A escolha do juiz Moro causou certo reboliço nas hostes petistas – e com razão. Moro, na ministério da Justiça, aprofundará a luta contra a corrupção e irá fundo na luta contra o crime organizado. Isto é intolerável para o PT e asseclas, que desejam viver num mundo de impunidades. Esta é a origem da ânsia petista pela soltura do Lula. Impunidade: seu nome é Lula livre.
Vi o ex-deputado José Eduardo Cardoso, aquele pífio e medíocre advogado da ex-presidente Dilma, dizer que a ida de Moro para um cargo executivo é inédita e depõe contra a justiça. Muitos petistas repetiram a bobagem, o que demonstra um desconhecimento compacto e generalizado da história brasileira. Nelson Jobim foi ministro do STF e, depois, ministro da Defesa. Célio Borja foi do STF e, em seguida, ministro da Justiça. No Império, Eusébio de Queiróz foi juiz e, depois, ministro da Justiça, autor da lei que reprimia o tráfico de escravos. O exemplo mais emblemático foi o de José Francisco Rezek, que pediu exoneração em 1990 (tinha sido nomeado em 1989) do cargo de ministro do STF e foi ser ministro das Relações Exteriores, onde permaneceu até 1992. Muitos ministros se transformaram em juízes, inclusive da suprema corte. Mudanças de lado a lado é comum no Brasil.
Até agora, confesso docemente constrangido, os nomes indicados por Bolsonaro me agradaram. E tem mais: queiramos ou não, Bolsonaro foi eleito e pode escolher quem ele quiser para compor o seu ministro.
Sou favorável à fusão dos ministérios da Educação e Cultura. Não há constrangimento alguma nessa providência: leiam os livros “Tempos de Capanema” (Simon Schwartzman, e outros, Paz e Terra) e “Gustavo Capanema” (Murilo Badaró, Nova Fronteira). Gustavo Capanema foi um dos grandes ministros da Educação e da Cultura. Seu chefe de gabinete era Carlos Drummond de Andrade.

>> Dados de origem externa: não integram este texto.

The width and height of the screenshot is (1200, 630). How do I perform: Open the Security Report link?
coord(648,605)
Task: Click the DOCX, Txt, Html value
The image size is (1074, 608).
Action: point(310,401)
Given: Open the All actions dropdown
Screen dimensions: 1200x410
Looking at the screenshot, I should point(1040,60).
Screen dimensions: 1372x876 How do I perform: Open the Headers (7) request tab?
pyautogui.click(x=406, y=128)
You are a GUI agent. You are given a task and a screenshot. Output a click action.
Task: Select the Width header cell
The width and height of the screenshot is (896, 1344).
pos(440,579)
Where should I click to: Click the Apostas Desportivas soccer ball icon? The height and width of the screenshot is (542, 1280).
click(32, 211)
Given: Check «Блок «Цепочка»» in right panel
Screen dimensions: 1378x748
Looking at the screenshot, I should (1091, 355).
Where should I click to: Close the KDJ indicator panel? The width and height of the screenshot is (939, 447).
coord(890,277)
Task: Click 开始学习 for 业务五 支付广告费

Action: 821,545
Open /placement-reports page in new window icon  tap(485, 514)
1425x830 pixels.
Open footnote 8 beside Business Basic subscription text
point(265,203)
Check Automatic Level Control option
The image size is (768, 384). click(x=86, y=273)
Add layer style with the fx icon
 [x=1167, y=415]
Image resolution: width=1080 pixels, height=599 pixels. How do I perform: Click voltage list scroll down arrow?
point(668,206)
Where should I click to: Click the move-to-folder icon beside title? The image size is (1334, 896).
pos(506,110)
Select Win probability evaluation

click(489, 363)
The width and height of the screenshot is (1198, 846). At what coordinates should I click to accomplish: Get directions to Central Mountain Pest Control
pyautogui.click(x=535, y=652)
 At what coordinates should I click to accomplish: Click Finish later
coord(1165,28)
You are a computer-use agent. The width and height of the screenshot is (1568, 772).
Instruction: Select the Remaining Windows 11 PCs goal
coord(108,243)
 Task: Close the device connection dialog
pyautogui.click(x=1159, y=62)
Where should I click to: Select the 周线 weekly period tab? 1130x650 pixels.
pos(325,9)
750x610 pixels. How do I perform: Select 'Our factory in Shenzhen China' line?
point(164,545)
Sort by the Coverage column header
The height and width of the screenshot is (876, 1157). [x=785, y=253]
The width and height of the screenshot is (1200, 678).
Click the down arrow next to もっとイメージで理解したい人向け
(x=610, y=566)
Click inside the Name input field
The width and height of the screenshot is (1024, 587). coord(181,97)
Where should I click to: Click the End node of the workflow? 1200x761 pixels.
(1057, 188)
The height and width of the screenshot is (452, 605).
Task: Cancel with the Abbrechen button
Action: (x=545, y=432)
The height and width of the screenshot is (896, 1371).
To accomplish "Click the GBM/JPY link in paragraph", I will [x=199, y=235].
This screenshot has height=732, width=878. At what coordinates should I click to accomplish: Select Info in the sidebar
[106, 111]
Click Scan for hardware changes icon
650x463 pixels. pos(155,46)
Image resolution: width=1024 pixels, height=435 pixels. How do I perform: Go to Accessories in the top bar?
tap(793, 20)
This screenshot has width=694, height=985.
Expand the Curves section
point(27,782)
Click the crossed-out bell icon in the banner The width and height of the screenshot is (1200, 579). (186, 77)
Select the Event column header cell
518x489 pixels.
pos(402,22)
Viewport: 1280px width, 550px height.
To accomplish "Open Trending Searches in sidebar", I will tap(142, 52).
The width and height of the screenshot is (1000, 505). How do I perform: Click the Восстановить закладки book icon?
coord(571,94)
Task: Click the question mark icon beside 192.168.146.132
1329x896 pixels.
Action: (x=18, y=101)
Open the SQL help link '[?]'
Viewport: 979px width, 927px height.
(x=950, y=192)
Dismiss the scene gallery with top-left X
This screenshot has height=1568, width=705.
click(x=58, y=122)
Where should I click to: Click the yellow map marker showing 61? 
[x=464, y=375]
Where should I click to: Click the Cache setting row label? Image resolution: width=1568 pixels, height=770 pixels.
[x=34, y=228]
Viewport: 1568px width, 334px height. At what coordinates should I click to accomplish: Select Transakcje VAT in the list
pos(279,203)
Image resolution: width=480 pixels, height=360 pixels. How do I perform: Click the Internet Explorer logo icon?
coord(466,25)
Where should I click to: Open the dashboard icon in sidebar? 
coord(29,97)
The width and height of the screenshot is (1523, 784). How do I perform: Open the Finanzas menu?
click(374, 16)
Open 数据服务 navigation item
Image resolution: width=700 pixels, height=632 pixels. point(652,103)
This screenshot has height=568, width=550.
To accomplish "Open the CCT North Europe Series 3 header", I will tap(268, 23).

Criou o Serviço Nacional do Teatro e o Instituto Nacional do Livro, entre muitos outros órgãos ligados às duas áreas. Digo isto porque desejo reafirmar que não há incompatibilidade entre educação e cultura, que podem formar um único ministério.
Não votei no Bolsonaro e nem no Haddad. Aliás, nem fui lá: fiquei em casa lendo “A ilha de Sacalina: notas de viagem” (Anton Tchékhon, Todavia). Mas eu sabia que Bolsonaro seria eleito. Não perdi, nem vou perder o sono por isso. Nem acho que a democracia corre perigo.
Por fim, oposição não é baderna nem besteirol, muito menos essa tolice a que chamam de “resistência”. É preciso que ela tenha conteúdo e objetivos consistentes, sendo um deles, sem dúvida, a montagem de um projeto de esquerda, pluripartidário, democrático, que permita a convivência dos contrários e a liberte das taras e da corrupção. Concluo: não vou ser pautado pelo PT e muito menos por gente como a Gleisi, o Lindenberg, Boulos et caterva.
Meu único consultor é o Velhote do Penedo. Mesmo assim, ele às vezes me enche o saco.